A primeira ordem da enfermaria era a medicação. Formamos uma fila diante do posto e recebemos dois copinhos, um com comprimidos e outro com água. Alguns tomavam alegremente o que lhes era dado, outros surtavam. Nunca fiz caso de nada, apenas engolia, podia reconhecer aquelas pílulas, tomei elas por pouquíssimo tempo na infância. Onde eu estaria se nunca tivesse parado? Talvez não aqui.

Após isso o meu terror começava, pois tínhamos de fazer tudo em grupo. Na hora da higiene matinal, tal como a hora da escovação em uma escola de educação infantil, era um caos. Homens adultos que não sabiam o que fazer com uma escova de dentes e todo o tipo coisa podia acontecer, costumava observar encostado em uma pilastra, escovando tranquilamente enquanto assistia os enfermeiros tentando evitar que Jim e Max – os malucos nível dez enfiassem as escovas nos ouvidos ou comessem toda a pasta. Era sempre divertido. Depois era a hora do café da manhã, outra tortura coletiva e como se o fato de detestar estar em grupo já não me irritasse o bastante, vinha o agravante deles tentando colocar a mão no meu prato, Jim não sentava mais ao meu lado depois que torci seu pulso por fazer isso. Ao menos o almoço e jantar eram nos quartos.

Então, vinha a hora da recreação.
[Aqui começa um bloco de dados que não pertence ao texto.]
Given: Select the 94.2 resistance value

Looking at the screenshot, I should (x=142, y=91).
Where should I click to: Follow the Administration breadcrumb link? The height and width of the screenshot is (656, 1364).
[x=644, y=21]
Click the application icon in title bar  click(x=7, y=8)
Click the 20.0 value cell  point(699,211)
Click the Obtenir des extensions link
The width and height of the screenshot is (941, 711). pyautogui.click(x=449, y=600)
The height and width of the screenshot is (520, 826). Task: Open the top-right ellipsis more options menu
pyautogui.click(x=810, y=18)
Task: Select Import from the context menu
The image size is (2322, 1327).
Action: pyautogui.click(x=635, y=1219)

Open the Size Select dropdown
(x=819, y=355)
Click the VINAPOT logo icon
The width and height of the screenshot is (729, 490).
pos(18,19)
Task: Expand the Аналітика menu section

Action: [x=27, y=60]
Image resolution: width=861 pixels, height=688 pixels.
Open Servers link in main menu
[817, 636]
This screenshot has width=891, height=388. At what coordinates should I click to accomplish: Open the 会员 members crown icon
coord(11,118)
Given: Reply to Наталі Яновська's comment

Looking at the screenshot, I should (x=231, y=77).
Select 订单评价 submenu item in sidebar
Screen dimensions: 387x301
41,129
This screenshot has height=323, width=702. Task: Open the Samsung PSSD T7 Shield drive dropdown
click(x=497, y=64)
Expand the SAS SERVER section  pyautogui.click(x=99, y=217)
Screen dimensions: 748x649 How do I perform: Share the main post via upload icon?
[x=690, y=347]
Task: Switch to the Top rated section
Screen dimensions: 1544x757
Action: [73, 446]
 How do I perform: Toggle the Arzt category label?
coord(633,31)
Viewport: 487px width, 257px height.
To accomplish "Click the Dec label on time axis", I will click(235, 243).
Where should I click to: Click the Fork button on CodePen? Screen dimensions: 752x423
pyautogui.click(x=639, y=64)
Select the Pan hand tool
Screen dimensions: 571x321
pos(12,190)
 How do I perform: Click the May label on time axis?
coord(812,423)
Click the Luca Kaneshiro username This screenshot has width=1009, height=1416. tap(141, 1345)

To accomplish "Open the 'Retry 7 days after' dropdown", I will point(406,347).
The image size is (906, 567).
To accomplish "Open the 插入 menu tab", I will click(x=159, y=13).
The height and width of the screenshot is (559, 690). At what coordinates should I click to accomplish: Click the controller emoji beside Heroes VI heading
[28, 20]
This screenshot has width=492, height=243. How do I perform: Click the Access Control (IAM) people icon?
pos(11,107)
Outro momento vergonhoso em que meus colegas de hospício não sabiam o que fazer com uma bola de basquete e ficavam atrás das formigas. Provavelmente estava me sentindo muito superior ao constatar que não estávamos na mesma página. Eu não entendia exatamente porque fui considerado insano, quer dizer, sim, eu tenho algumas questões, mas estou completamente lúcido. Certo?

Errado.

Errado, segundo a doutora Turner quando nos reunimos para a pior parte do dia. A terapia que chamavam de roda de conversa, ninguém estava conversando porra nenhuma, não tinha nada de casual e só eu notava isso.

Só descobri que dia era hoje quando colocamos nossas cadeiras lado a lado formando um círculo ao redor da doutora e recebemos pequenos embrulhos e um "feliz dia dos namorados" em uníssono da equipe. Se hoje é dia dos namorados, significa que o Harry já fez aniversário.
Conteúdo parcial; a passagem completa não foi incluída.